> _What the task requires_
Lay out every line of the stored entries below as a numbered list, one line per number, skipping any blank lines.

Stored entries
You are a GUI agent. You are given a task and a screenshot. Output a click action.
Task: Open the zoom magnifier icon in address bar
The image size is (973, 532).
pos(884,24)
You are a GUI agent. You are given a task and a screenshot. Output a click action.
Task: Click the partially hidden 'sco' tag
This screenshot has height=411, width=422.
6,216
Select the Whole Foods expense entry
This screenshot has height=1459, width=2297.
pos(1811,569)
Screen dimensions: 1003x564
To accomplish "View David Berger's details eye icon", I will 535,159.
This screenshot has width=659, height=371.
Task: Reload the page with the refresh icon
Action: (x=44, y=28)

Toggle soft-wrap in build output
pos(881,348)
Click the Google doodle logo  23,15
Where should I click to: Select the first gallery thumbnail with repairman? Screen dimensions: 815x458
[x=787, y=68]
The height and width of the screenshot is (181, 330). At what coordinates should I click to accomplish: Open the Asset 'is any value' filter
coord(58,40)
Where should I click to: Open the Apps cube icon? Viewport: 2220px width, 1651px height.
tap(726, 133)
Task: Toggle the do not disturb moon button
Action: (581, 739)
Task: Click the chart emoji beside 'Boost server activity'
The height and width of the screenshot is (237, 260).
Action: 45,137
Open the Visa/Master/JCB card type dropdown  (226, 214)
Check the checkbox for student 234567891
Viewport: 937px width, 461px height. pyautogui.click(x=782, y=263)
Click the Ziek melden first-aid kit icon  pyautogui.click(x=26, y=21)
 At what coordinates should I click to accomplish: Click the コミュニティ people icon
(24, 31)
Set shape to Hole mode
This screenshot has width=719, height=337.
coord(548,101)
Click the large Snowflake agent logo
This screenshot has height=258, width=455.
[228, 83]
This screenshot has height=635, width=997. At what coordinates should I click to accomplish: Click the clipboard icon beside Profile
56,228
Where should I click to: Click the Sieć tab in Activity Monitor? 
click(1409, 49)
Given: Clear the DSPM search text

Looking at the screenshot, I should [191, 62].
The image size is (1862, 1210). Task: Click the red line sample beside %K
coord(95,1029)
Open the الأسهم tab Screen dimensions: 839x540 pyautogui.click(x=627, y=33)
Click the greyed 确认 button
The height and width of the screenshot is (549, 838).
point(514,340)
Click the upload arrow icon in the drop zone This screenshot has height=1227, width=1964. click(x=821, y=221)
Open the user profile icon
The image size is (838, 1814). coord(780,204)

> _Answer to this exercise_
1. You are a GUI agent. You are given a task and a screenshot. Output a click action.
2. Task: Open the zoom magnifier icon in address bar
3. The image size is (973, 532).
4. pos(884,24)
5. You are a GUI agent. You are given a task and a screenshot. Output a click action.
6. Task: Click the partially hidden 'sco' tag
7. This screenshot has height=411, width=422.
8. 6,216
9. Select the Whole Foods expense entry
10. This screenshot has height=1459, width=2297.
11. pos(1811,569)
12. Screen dimensions: 1003x564
13. To accomplish "View David Berger's details eye icon", I will 535,159.
14. This screenshot has width=659, height=371.
15. Task: Reload the page with the refresh icon
16. Action: (x=44, y=28)
17. Toggle soft-wrap in build output
18. pos(881,348)
19. Click the Google doodle logo  23,15
20. Where should I click to: Select the first gallery thumbnail with repairman? Screen dimensions: 815x458
21. [x=787, y=68]
22. The height and width of the screenshot is (181, 330). At what coordinates should I click to accomplish: Open the Asset 'is any value' filter
23. coord(58,40)
24. Where should I click to: Open the Apps cube icon? Viewport: 2220px width, 1651px height.
25. tap(726, 133)
26. Task: Toggle the do not disturb moon button
27. Action: (581, 739)
28. Task: Click the chart emoji beside 'Boost server activity'
29. The height and width of the screenshot is (237, 260).
30. Action: 45,137
31. Open the Visa/Master/JCB card type dropdown  (226, 214)
32. Check the checkbox for student 234567891
33. Viewport: 937px width, 461px height. pyautogui.click(x=782, y=263)
34. Click the Ziek melden first-aid kit icon  pyautogui.click(x=26, y=21)
35.  At what coordinates should I click to accomplish: Click the コミュニティ people icon
36. (24, 31)
37. Set shape to Hole mode
38. This screenshot has width=719, height=337.
39. coord(548,101)
40. Click the large Snowflake agent logo
41. This screenshot has height=258, width=455.
42. [228, 83]
43. This screenshot has height=635, width=997. At what coordinates should I click to accomplish: Click the clipboard icon beside Profile
44. 56,228
45. Where should I click to: Click the Sieć tab in Activity Monitor? 
46. click(1409, 49)
47. Given: Clear the DSPM search text
48. Looking at the screenshot, I should [191, 62].
49. The image size is (1862, 1210). Task: Click the red line sample beside %K
50. coord(95,1029)
51. Open the الأسهم tab Screen dimensions: 839x540 pyautogui.click(x=627, y=33)
52. Click the greyed 确认 button
53. The height and width of the screenshot is (549, 838).
54. point(514,340)
55. Click the upload arrow icon in the drop zone This screenshot has height=1227, width=1964. click(x=821, y=221)
56. Open the user profile icon
57. The image size is (838, 1814). coord(780,204)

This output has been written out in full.